Codebase Conventions

This document aims to explain some of the common conventions found within the Song Match codebase.

Design Patterns

The Song Match codebase is almost entirely object oriented. There are many design patterns relating to object oriented programming (OOP) found throughout the codebase.

Wrapper Objects

The first design pattern you’ll see are our use of wrapper objects. A “wrapper object” is an object that takes an already instantiated object in it’s constructor and extends it’s functionality through custom methods.

More formally this is known as the Decorator Pattern because your decorating an object by wrapping it and adding behavior.

Common objects from the Cozmo SDK, like the objects representing Cozmo and the cubes, have a corresponding wrapper object in the Song Match codebase:

Many methods and properties of the wrapper objects match the corresponding wrapped object. For example, both NoteCube and LightCube have a set_lights method. The set_lights() method in NoteCube simply calls set_lights() on the internal LightCube object.

# note_cube.py

def set_lights(self, light: Light):
    self._cube.set_lights(light)

Object Creation Patterns

Static Factory Methods

A static factory method is a static method used for creating an object.

There are two static factory methods in the codebase. Both are methods named of, a concise naming convention for static factory methods popularized by EnumSet in Java. See How to name factory like methods? for more details.

Factories

A factory is an object for creating other objects.

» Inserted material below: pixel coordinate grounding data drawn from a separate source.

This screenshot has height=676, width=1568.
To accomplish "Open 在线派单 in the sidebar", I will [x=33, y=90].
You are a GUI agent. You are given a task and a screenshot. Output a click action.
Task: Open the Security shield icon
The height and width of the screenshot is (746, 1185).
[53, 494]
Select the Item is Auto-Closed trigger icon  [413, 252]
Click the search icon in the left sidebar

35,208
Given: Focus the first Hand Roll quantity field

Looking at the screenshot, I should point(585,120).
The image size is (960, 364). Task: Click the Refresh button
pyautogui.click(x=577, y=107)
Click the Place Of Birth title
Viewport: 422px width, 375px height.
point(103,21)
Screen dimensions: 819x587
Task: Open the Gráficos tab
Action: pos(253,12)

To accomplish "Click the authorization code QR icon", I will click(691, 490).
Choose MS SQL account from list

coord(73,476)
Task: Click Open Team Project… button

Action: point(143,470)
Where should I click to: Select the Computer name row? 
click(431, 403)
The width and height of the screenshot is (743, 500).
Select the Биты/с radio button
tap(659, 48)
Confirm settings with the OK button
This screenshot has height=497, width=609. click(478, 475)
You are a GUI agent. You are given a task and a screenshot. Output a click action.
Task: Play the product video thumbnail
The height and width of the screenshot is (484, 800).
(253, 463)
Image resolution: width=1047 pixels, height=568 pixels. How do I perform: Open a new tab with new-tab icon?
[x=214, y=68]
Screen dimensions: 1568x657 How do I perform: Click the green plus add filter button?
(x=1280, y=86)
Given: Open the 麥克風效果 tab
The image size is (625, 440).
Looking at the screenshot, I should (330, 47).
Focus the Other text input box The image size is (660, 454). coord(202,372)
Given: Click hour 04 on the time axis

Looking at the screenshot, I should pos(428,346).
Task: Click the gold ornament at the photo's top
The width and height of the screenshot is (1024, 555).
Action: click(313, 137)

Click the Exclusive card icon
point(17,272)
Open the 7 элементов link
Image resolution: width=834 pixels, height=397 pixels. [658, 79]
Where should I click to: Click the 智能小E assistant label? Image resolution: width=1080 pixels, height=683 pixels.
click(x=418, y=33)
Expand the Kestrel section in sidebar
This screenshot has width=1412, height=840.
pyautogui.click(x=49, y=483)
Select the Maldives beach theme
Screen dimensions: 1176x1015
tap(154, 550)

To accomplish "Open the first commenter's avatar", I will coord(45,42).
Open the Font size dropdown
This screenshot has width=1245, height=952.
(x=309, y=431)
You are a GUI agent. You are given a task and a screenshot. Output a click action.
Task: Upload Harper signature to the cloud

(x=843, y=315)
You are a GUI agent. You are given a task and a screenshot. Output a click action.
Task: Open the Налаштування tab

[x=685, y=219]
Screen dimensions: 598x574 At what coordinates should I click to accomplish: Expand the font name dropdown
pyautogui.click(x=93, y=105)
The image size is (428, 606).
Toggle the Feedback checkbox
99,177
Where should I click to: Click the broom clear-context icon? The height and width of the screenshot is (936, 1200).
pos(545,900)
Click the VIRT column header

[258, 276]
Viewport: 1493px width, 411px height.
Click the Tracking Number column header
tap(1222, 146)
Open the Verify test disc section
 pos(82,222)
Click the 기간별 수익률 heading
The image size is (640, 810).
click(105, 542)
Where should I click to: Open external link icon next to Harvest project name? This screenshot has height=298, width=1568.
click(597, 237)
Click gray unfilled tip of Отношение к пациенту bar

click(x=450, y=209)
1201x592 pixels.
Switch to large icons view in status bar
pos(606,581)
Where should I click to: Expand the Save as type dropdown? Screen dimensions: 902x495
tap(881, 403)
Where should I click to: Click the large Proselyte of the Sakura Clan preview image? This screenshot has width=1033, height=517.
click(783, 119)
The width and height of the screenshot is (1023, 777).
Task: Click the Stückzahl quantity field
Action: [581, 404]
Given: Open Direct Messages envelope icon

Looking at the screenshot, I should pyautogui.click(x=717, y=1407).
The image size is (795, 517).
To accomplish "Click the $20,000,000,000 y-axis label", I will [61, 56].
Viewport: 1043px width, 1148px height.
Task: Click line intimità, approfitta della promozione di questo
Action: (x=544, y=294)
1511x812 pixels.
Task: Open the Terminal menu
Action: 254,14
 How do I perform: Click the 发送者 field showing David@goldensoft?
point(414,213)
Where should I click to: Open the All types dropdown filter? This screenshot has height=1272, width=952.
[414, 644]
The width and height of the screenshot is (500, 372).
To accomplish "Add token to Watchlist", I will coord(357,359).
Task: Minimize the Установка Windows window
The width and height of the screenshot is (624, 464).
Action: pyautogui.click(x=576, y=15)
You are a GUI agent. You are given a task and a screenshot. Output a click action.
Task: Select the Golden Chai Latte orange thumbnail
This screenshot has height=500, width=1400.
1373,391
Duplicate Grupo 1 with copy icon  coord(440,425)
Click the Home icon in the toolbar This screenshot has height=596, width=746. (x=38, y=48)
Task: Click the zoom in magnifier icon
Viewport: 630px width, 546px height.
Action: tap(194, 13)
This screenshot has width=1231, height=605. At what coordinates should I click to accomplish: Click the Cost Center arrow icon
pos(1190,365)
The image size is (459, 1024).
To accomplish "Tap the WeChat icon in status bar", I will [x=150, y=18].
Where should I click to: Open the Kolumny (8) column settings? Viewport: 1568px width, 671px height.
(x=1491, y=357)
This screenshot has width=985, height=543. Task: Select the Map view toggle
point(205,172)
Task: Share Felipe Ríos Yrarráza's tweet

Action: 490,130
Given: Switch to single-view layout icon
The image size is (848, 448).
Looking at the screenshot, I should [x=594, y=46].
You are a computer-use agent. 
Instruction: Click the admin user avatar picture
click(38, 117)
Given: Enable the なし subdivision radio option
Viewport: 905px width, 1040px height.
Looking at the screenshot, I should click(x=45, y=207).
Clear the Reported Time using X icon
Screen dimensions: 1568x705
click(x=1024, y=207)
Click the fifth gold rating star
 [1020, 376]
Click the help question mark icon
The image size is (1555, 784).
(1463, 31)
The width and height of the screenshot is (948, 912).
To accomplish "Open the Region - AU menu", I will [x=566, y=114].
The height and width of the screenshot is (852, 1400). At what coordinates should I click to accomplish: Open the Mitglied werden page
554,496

In our codebase there is one factory, EffectFactory .

EffectFactory creates our various game effect subclasses:

Inheritance

We favor composition over inheritance and avoid complex class hierarchies.

No class extends an instantiable class, but there are two abstract base classes:

  • Effect - Abstract base class for various game effects
  • Song - Abstract base class for various songs

Public, Protected, and Private

Python lacks access modifiers like private and protected found in languages like Java and C#.

We follow the convention of preceding private methods and attributes with two underscores. For example:

def __some_private_method():
    pass

protected methods and attributes are preceded with a single underscore.

def _some_protected_method():
    pass

If you see anything that begins with a underscore, then it means don’t use it outside of that class or module.

In general, all public members in Song Match have docstring comments, while private and protected members do not.

Our API reference includes only public members.

Type Hinting

In general, all functions and methods are type hinted. Below we see a function that adds two int values together, and returns an int.

def add_two_numbers(a: int, b: int) -> int:
    return a + b

See support for type hints for more details.

Style Guide

We follow Python’s official style guide PEP 8.